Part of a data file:
-- begin --

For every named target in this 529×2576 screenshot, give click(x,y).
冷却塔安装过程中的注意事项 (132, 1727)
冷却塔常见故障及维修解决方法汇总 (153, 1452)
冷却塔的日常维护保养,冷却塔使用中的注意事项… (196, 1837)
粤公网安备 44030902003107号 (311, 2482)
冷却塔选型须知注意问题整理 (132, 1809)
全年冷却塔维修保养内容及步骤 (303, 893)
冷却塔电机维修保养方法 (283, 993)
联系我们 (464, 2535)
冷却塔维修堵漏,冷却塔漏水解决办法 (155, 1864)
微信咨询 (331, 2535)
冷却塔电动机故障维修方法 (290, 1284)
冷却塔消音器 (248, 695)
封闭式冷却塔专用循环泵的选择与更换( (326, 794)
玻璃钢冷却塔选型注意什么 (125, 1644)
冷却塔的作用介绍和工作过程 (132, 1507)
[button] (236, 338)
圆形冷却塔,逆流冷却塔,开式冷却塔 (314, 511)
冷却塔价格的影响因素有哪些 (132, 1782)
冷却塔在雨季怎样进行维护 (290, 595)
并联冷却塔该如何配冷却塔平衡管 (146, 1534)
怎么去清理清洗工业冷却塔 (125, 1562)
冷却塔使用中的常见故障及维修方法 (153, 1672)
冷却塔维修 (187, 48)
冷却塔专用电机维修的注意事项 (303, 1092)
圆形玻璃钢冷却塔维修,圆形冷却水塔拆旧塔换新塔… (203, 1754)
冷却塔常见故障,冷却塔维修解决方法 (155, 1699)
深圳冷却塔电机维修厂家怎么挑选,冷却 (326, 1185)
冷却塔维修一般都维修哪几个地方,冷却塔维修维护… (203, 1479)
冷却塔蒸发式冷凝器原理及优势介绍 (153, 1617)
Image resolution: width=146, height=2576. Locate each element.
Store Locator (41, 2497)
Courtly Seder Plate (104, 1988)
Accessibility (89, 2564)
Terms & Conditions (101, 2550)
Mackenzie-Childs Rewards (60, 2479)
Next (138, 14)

-- end --

What you are asked to do:
Format every entry above as a Markdown table with two columns, Row and Entry. Put each non-blank line in its own numbered row and leave out blank lines.

Reply:
| Row | Entry |
|---|---|
| 1 | For every named target in this 529×2576 screenshot, give click(x,y). |
| 2 | 冷却塔安装过程中的注意事项 (132, 1727) |
| 3 | 冷却塔常见故障及维修解决方法汇总 (153, 1452) |
| 4 | 冷却塔的日常维护保养,冷却塔使用中的注意事项… (196, 1837) |
| 5 | 粤公网安备 44030902003107号 (311, 2482) |
| 6 | 冷却塔选型须知注意问题整理 (132, 1809) |
| 7 | 全年冷却塔维修保养内容及步骤 (303, 893) |
| 8 | 冷却塔电机维修保养方法 (283, 993) |
| 9 | 联系我们 (464, 2535) |
| 10 | 冷却塔维修堵漏,冷却塔漏水解决办法 (155, 1864) |
| 11 | 微信咨询 (331, 2535) |
| 12 | 冷却塔电动机故障维修方法 (290, 1284) |
| 13 | 冷却塔消音器 (248, 695) |
| 14 | 封闭式冷却塔专用循环泵的选择与更换( (326, 794) |
| 15 | 玻璃钢冷却塔选型注意什么 (125, 1644) |
| 16 | 冷却塔的作用介绍和工作过程 (132, 1507) |
| 17 | [button] (236, 338) |
| 18 | 圆形冷却塔,逆流冷却塔,开式冷却塔 (314, 511) |
| 19 | 冷却塔价格的影响因素有哪些 (132, 1782) |
| 20 | 冷却塔在雨季怎样进行维护 (290, 595) |
| 21 | 并联冷却塔该如何配冷却塔平衡管 (146, 1534) |
| 22 | 怎么去清理清洗工业冷却塔 (125, 1562) |
| 23 | 冷却塔使用中的常见故障及维修方法 (153, 1672) |
| 24 | 冷却塔维修 (187, 48) |
| 25 | 冷却塔专用电机维修的注意事项 (303, 1092) |
| 26 | 圆形玻璃钢冷却塔维修,圆形冷却水塔拆旧塔换新塔… (203, 1754) |
| 27 | 冷却塔常见故障,冷却塔维修解决方法 (155, 1699) |
| 28 | 深圳冷却塔电机维修厂家怎么挑选,冷却 (326, 1185) |
| 29 | 冷却塔维修一般都维修哪几个地方,冷却塔维修维护… (203, 1479) |
| 30 | 冷却塔蒸发式冷凝器原理及优势介绍 (153, 1617) |
| 31 | Image resolution: width=146, height=2576. Locate each element. |
| 32 | Store Locator (41, 2497) |
| 33 | Courtly Seder Plate (104, 1988) |
| 34 | Accessibility (89, 2564) |
| 35 | Terms & Conditions (101, 2550) |
| 36 | Mackenzie-Childs Rewards (60, 2479) |
| 37 | Next (138, 14) |